§ **SOURCE TEXT**:
** Begin **

Swans Commentary » swans.com July 1, 2013  

 


 

The Extinct Life Of The Mind
 

 

by Harvey E. Whitney, Jr.

 

 

 

 

(Swans - July 1, 2013)   Lately I have considered what it means to live the "life of the mind" in a modern context. This goal perhaps descends from Platonic and Aristotelian notions that once defined the good life. For readers familiar with Plato's Republic as well as his other works, reason occupied the highest place within his ideal society (recall that philosophers in his ideal political society dominated the social order) while for Aristotle, the speculative life -- a life spent contemplating scientific truths -- represented another type of life that was virtuous. In both cases, the pursuit of knowledge for its own sake was one of the fundamental goals of human life and such a goal should be reflected in the social order.

** End **

§ **AVAILABLE DATA**:
** Begin **

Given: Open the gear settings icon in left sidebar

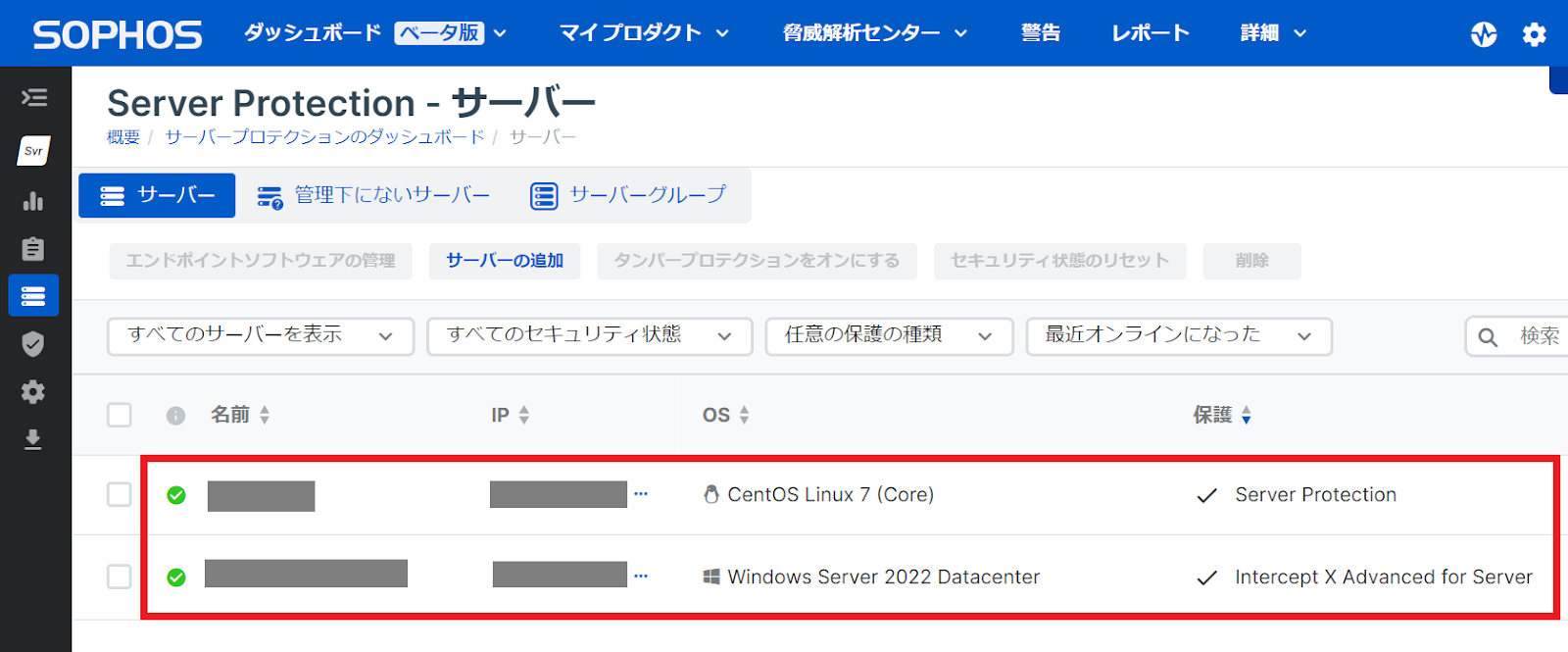Looking at the screenshot, I should 33,392.
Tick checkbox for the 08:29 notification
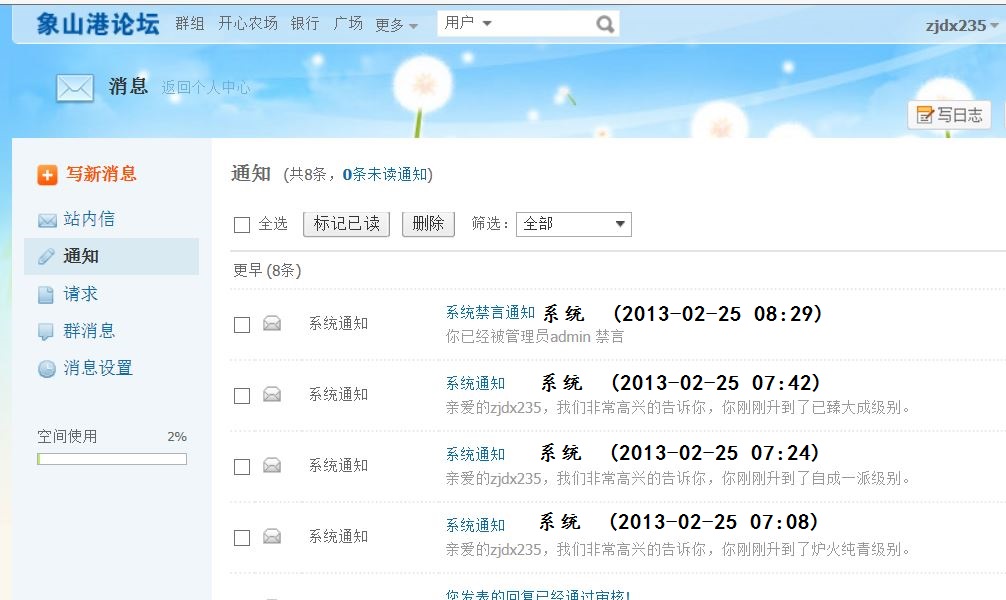Viewport: 1006px width, 600px height. tap(241, 325)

** End **

§ **CHALLENGE 1**: Write out the essay on the life of the mind from "by Harvey E." up to and including "the social order.".
§ **CHALLENGE 2**:
Answer these about the essay on the life of the mind:
(a) Who is named as its author?
(b) In Plato's ideal political society, who dominated the social order?
(c) How does the essay describe Aristotle's speculative life?
The data stands apart from the essay on the life of the mind.

§ **EXERCISE RESULT 1**:
by Harvey E. Whitney, Jr.

 

 

 

 

(Swans - July 1, 2013)   Lately I have considered what it means to live the "life of the mind" in a modern context. This goal perhaps descends from Platonic and Aristotelian notions that once defined the good life. For readers familiar with Plato's Republic as well as his other works, reason occupied the highest place within his ideal society (recall that philosophers in his ideal political society dominated the social order) while for Aristotle, the speculative life -- a life spent contemplating scientific truths -- represented another type of life that was virtuous. In both cases, the pursuit of knowledge for its own sake was one of the fundamental goals of human life and such a goal should be reflected in the social order.

§ **EXERCISE RESULT 2**:
(a) Harvey E. Whitney, Jr.
(b) Philosophers.
(c) As a life spent contemplating scientific truths.